[WRITTEN PROBLEM] Lay out the lines between the one holding "Click the new issues circle icon" and the one holding "The image size is (1466, 753).", inclusive, as a Markdown table with columns "Line" and "Content". Number each line and skip any blank ones.

[ENTRIES SHOWN]
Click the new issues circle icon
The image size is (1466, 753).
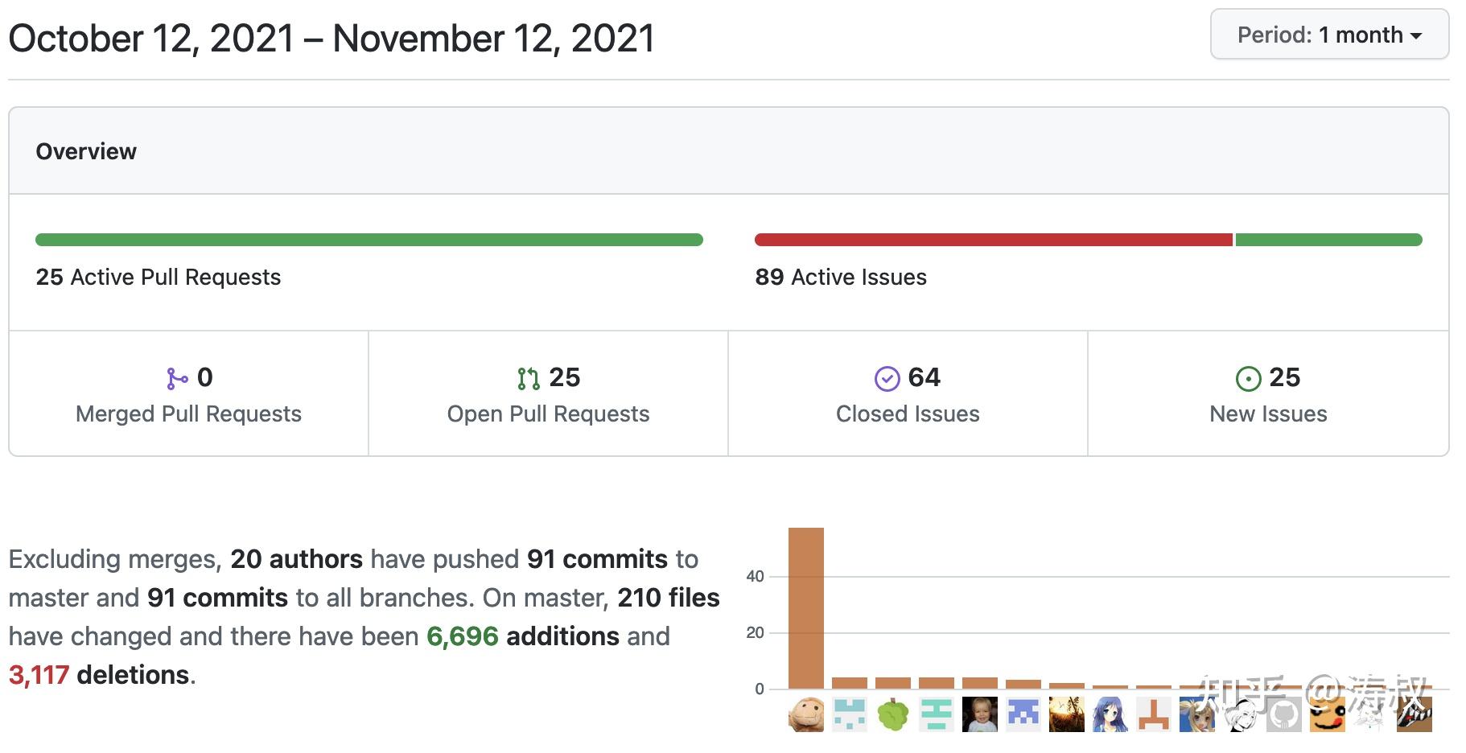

--

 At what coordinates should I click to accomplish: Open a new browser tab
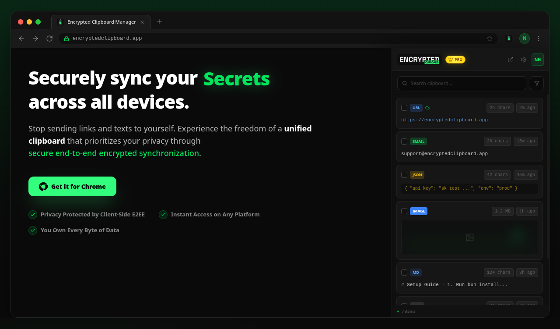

* * *

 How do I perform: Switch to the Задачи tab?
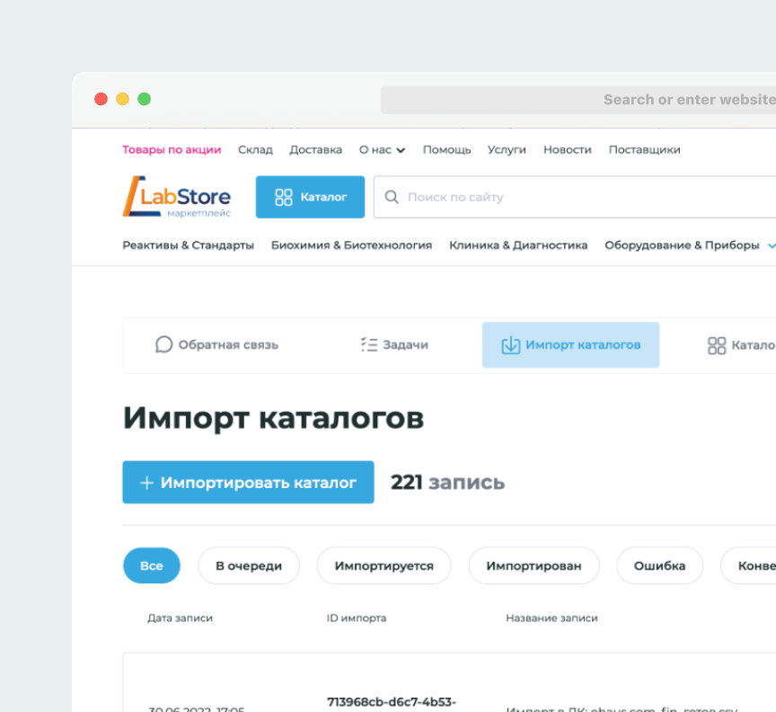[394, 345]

[EXPECTED OUTPUT]
| Line | Content |
|---|---|
| 1 | Click the new issues circle icon |
| 2 | The image size is (1466, 753). |